There was an app for that. You used to seduce your customers with gorgeous, compelling mobile apps. Now, they are looking for platforms instead: they want attractive markets, directly between producers and consumers of goods and services. Because of the network effect, these platforms can drive uninhibited growth, particularly when participants join in on all sides. If platforms are the place to be, it is key to understand where you —and your customers—fit in. Should you create your own platform? How do you incite participation? Or should you partner with existing ones? This time around, it’s platforms that will make, break, or entirely reverse your connection with customers.

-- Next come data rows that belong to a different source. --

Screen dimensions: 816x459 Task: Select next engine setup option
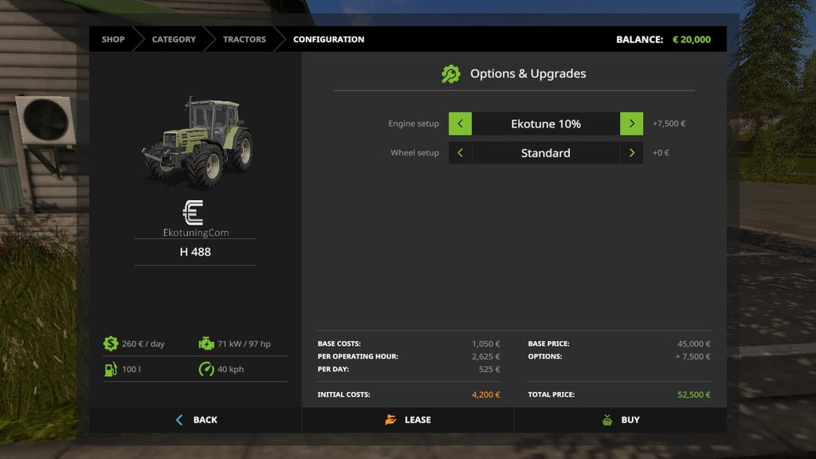[x=632, y=124]
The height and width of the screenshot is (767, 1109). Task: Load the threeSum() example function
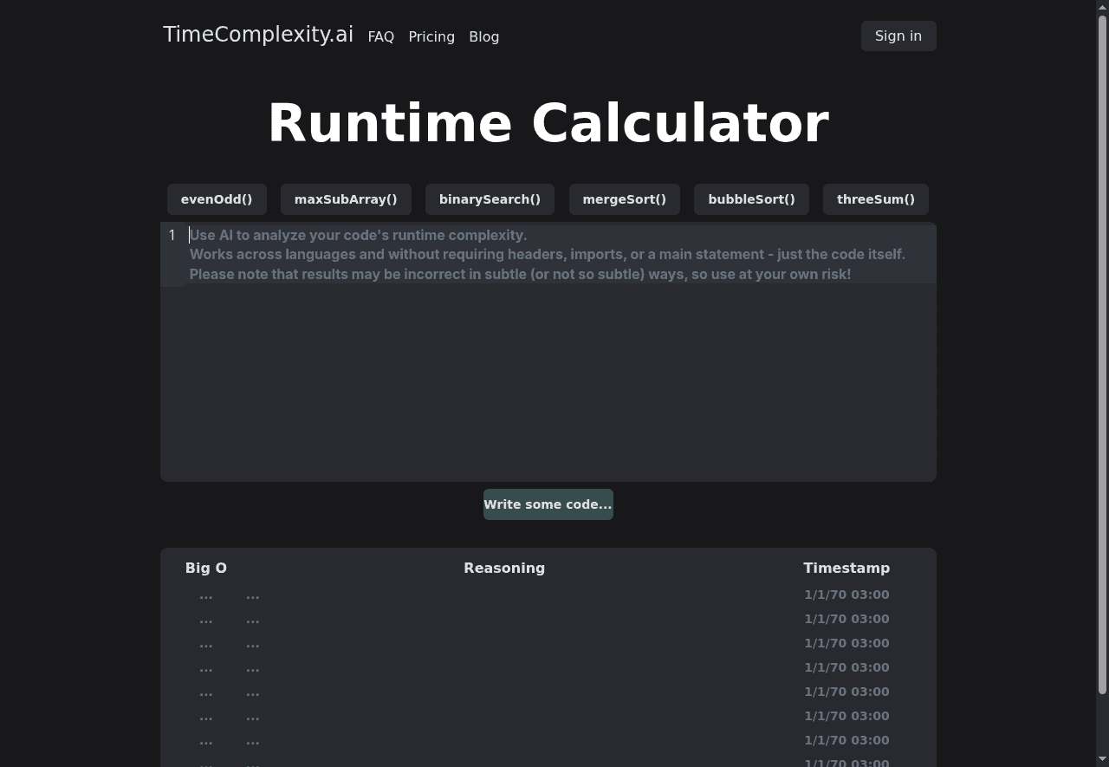coord(875,199)
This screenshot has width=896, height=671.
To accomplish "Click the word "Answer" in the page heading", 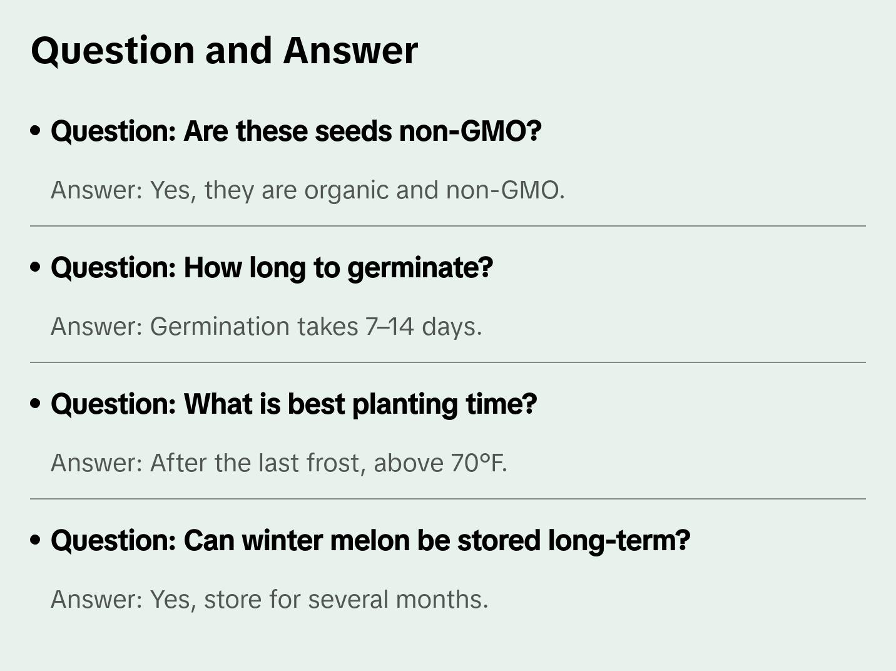I will [350, 50].
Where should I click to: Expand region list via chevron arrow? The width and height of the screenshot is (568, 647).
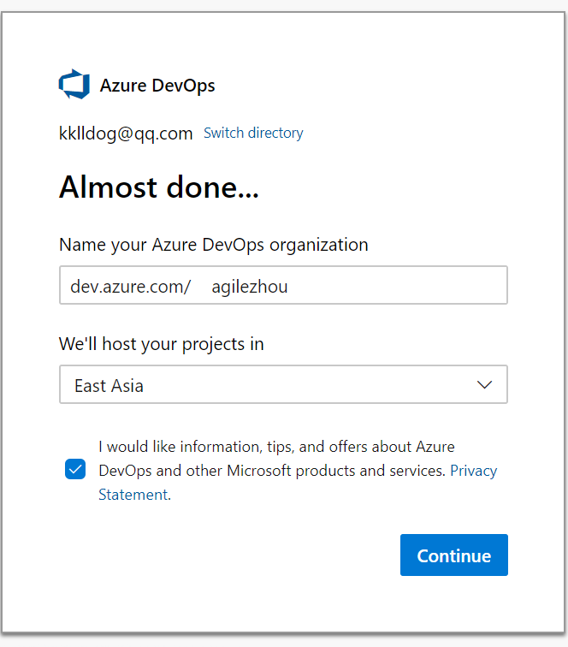tap(484, 384)
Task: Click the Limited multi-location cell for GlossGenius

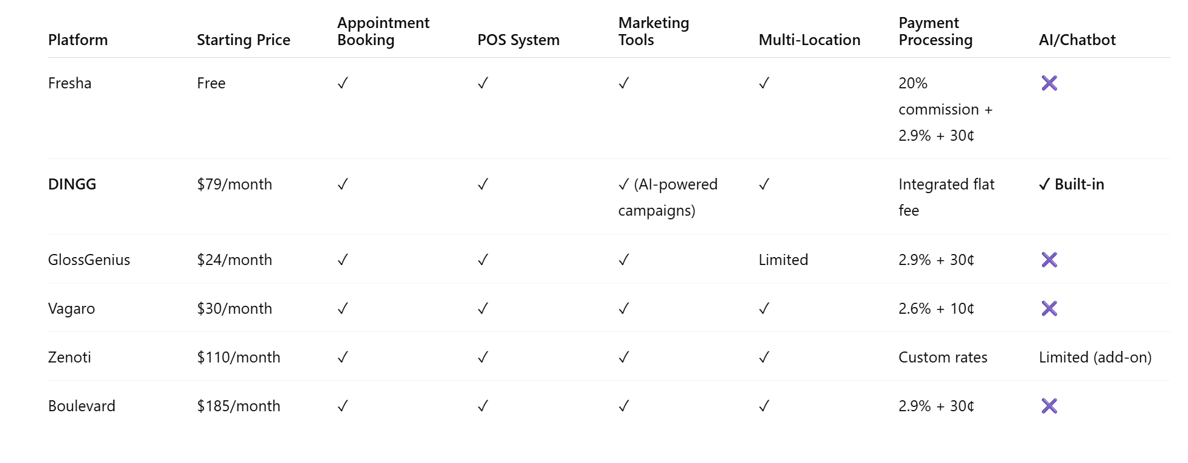Action: [783, 260]
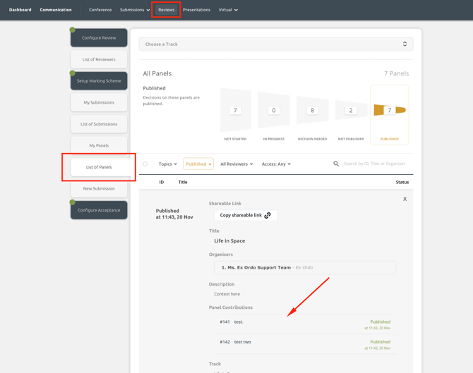This screenshot has width=473, height=373.
Task: Open the Reviews tab in top navigation
Action: pos(166,10)
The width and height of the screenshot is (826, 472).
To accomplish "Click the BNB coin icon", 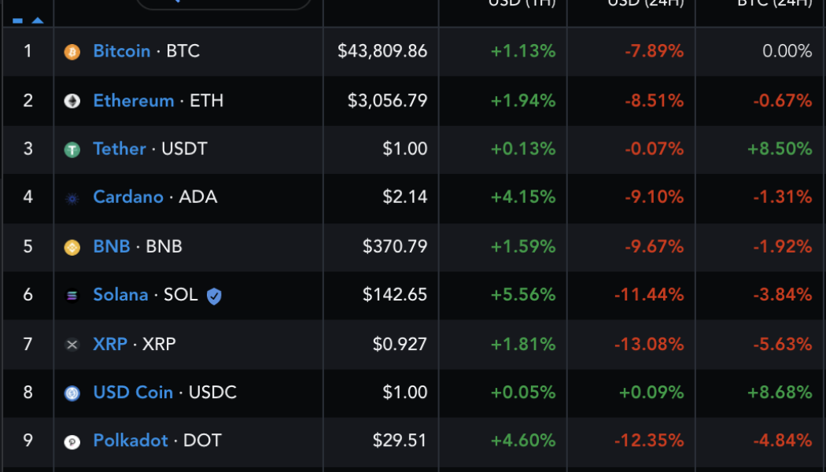I will point(72,246).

· Platforms bring producers and consumers of goods and services in direct contact with one another, often while cutting out the middle-man. Typically, this interaction will involve a careful alignment of supply and demand, a comparison of features and prices, individualized suggestions, and social networking.

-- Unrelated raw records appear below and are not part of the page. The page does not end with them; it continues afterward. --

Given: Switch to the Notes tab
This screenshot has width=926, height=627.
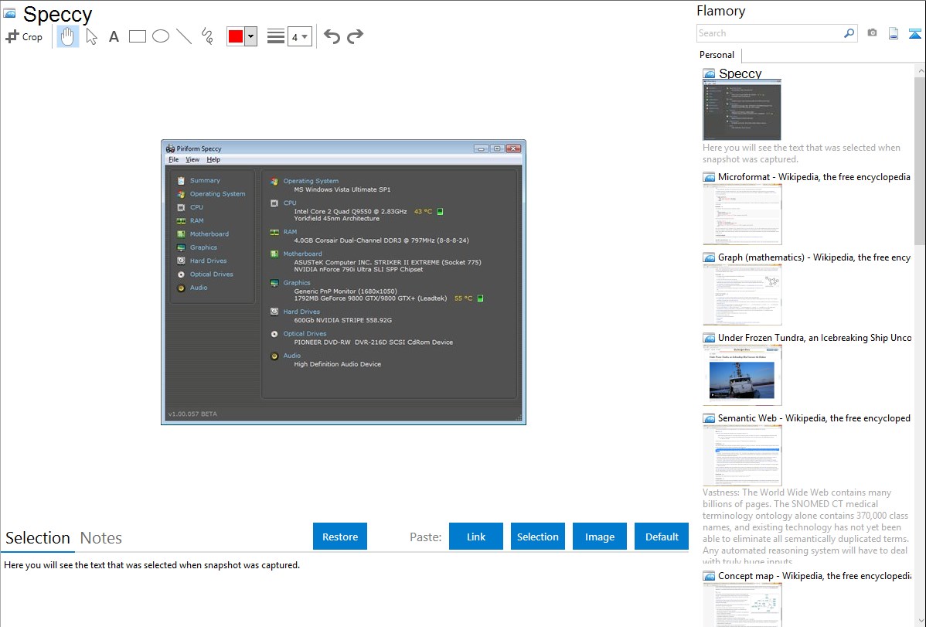Looking at the screenshot, I should tap(101, 538).
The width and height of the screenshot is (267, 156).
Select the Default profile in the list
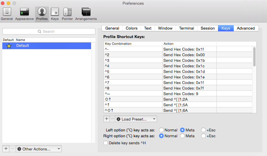(47, 46)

· They are typically enabled by a technology architecture that features data security and privacy, mobile applications, the IoT, open APIs for demand and supply sides, embedded analytics, AI, and social technology.
· Successful platform players create, stimulate, and guard positive network effects: they know what it takes to enchant demand, supply, and ecosystem partners.
· Platforms are already a fact of life for many consumers: AirBnB, HotelTonight, and Booking for lodging, Uber and Lyft for transport, Instacart for groceries, Kickstarter for funding, PayPal for payments, Etsy for design items, Tinder for dating, Alibaba for retail, and eBay for the quintessential personal marketplace.
· In the automotive world, the Mov'Inblue platform, built for connected vehicles and fleet management, is a very illustrative example of offering “asset-light” mobility to individuals through the on-demand allocation of cars and “virtual car keys,” combined with advanced car usage analytics.
· More direct connections to customers thanks to a better understanding of their needs and preferences.
· Efficiency improvements, a much more agile workforce, and the move towards a demand-driven supply chain.
· New revenue opportunities as a result of newly-discovered unexplored markets and unaddressed consumers.
· Entirely new business models that allow for disruptive consumer and partner interactions.